Klimaatactivisten hebben deels gelijk

Klimaatactivisten stellen dat de enige oplossing is om onmiddellijk te stoppen met het gebruik van fossiele brandstoffen, de grootste bron van CO₂-uitstoot, en dat het beperken hiervan cruciaal is om verdere opwarming te voorkomen.

Bovendien benadrukken ze dat investeren in hernieuwbare energie op de lange termijn goedkoper is dan het herstellen van de schade die klimaatverandering veroorzaakt. Stoppen met fossiele brandstoffen biedt daarnaast belangrijke gezondheidsvoordelen, zoals minder luchtvervuiling en lagere medische kosten. Volgens klimaatactivisten is onmiddelijke actie essentieel, omdat elke vermeden ton CO₂ de kans verkleint dat de temperatuurstijging boven de kritieke grens van 1,5 graden uitkomt.

Deze eisen zijn logisch en te billijken, maar gaan volledig voorbij aan het feit dat een onmiddellijke transitie naar een volledig fossielvrije wereld niet realistisch is. Uiteraard is het zo snel mogelijk stoppen van CO₂-uitstoot van eminent belang, net zoals het stoppen van de kraan handig is als je een zwembad wilt laten leeglopen.

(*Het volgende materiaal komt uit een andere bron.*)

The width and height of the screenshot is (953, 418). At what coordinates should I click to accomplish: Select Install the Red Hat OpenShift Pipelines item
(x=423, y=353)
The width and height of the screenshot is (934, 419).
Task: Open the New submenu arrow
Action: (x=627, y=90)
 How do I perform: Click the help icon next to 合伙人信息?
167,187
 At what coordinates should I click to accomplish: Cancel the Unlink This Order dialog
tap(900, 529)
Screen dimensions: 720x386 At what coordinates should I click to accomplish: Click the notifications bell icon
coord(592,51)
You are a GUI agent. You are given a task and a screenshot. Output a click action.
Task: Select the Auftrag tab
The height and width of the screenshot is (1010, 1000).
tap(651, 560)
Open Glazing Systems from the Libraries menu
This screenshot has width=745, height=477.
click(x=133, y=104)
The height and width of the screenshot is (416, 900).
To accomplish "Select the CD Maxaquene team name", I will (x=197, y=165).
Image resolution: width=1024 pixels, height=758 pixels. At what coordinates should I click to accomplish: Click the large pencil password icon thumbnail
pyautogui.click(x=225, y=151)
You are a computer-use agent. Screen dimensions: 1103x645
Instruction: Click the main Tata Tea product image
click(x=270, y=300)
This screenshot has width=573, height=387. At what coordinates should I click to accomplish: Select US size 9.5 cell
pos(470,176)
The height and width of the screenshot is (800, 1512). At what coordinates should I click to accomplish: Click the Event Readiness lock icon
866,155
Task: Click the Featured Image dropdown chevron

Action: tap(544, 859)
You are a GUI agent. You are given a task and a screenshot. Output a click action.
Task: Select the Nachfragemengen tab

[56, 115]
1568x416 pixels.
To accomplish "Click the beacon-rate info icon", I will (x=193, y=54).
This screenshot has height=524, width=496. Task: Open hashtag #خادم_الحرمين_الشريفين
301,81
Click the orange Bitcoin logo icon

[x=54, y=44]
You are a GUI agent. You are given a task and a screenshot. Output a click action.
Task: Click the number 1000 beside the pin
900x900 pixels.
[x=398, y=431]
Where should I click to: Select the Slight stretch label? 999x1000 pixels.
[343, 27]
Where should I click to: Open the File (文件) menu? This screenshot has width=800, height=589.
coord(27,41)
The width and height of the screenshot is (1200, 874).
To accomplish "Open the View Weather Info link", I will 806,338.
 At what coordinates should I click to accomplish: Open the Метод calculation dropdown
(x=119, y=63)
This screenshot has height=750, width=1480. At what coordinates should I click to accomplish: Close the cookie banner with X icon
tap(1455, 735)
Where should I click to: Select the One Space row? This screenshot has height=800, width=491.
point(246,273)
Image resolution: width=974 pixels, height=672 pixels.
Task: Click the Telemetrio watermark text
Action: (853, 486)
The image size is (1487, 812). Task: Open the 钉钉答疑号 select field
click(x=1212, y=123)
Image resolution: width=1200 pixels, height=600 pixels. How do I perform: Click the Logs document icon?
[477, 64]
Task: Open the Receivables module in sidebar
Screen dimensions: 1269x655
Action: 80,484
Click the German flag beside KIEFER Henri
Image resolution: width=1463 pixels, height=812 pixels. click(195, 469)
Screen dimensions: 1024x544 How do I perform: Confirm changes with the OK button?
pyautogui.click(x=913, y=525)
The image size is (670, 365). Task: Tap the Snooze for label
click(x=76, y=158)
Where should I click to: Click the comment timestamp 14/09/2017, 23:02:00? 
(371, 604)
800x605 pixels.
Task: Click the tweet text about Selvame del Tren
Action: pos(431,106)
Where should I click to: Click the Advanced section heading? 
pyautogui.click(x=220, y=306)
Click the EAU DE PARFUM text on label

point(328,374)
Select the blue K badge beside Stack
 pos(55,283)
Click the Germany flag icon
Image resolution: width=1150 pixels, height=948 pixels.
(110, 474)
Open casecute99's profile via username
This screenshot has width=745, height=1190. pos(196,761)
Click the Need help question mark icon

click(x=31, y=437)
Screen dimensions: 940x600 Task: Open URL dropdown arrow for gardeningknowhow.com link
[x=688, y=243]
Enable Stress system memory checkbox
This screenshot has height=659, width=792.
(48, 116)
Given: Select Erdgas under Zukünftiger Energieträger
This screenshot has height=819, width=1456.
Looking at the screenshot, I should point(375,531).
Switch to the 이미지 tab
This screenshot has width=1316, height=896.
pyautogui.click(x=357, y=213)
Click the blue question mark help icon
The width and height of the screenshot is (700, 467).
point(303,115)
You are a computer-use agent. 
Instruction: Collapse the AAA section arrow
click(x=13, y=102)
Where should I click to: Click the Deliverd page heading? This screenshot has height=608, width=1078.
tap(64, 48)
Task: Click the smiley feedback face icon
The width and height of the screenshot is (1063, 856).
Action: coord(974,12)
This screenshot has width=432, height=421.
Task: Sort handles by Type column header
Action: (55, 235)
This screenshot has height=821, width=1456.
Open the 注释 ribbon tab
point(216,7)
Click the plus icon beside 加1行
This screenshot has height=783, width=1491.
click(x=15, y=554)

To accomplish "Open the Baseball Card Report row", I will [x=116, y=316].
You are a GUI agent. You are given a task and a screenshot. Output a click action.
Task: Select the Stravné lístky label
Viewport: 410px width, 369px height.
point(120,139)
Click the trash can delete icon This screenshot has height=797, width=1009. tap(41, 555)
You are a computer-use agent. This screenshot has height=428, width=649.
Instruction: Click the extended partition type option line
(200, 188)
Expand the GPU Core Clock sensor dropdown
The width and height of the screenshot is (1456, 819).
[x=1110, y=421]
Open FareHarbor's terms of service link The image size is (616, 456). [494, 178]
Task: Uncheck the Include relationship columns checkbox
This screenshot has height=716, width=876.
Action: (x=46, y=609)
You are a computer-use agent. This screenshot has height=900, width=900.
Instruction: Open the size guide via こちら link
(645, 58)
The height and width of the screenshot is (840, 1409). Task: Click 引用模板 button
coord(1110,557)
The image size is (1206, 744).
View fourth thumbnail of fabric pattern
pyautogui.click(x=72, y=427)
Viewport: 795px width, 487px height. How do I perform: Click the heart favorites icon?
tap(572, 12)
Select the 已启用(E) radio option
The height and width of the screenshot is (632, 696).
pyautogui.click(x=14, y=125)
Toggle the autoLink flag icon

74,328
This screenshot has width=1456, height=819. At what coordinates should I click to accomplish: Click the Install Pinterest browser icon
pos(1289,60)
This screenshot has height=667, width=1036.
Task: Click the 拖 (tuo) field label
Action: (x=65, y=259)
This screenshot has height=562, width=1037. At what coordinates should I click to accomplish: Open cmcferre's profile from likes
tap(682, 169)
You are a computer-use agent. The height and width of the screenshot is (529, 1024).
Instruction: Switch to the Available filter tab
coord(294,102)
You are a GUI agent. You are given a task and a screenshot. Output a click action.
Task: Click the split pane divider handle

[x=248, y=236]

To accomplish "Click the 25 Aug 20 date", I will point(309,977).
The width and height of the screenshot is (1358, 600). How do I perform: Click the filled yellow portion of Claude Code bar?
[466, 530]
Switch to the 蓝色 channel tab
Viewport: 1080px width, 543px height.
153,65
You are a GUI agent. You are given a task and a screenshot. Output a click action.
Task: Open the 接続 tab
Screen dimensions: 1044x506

Maar zelfs als de mensheid vanaf morgenochtend alle CO₂-uitstoot zou stoppen, betekent het ‘slechts’ dat er jaarlijks geen vijftig gigaton CO₂-uitstoot bijkomt; maar dan nog blijft de historische last van 2.200 gigaton in de atmosfeer onveranderd. Zonder verwijdering van die CO₂ blijft de opwarming de grens van 1,5 graden overschrijden, met alle gevolgen vandien.

De jaarlijkse CO2-uitstoot vergeleken met de reeds in de atmosfeer aanwezige CO2. Bron: Tracer

Ik ben nu bijna tien jaar actief op het kruispunt van duurzaamheid en technologie en zoek nog steeds naar het eerste zinvolle plan van een milieu- of klimaatactivist, waaruit een plan van aanpak blijkt voor de verwijdering van die 2200 Gigaton. Het enige repeterende geluid is: ‘stop met uitstoot en plant bossen.’ Maar dat is niet realistisch en het schiet niet genoeg op.

Fossiele brandstoffen nog noodzakelijk

Zowel economisch als technisch is het onmogelijk om binnen enkele jaren een volledig CO₂-neutrale wereld te realiseren. Fossiele brandstoffen vormen de ruggengraat van de wereldeconomie en zijn helaas nog onmisbaar.

Hernieuwbare energie groeit snel, maar kan de huidige wereldwijde energievraag nog niet volledig dekken. Daarnaast blijven transportmiddelen zoals vliegtuigen, schepen en vrachtwagens grotendeels afhankelijk van fossiele brandstoffen.

Lage-inkomenslanden steunen op op goedkope energiebronnen zoals steenkool om hun economische groei mogelijk te maken, waardoor een plotselinge overgang naar hernieuwbare energie voor hen extra complex is.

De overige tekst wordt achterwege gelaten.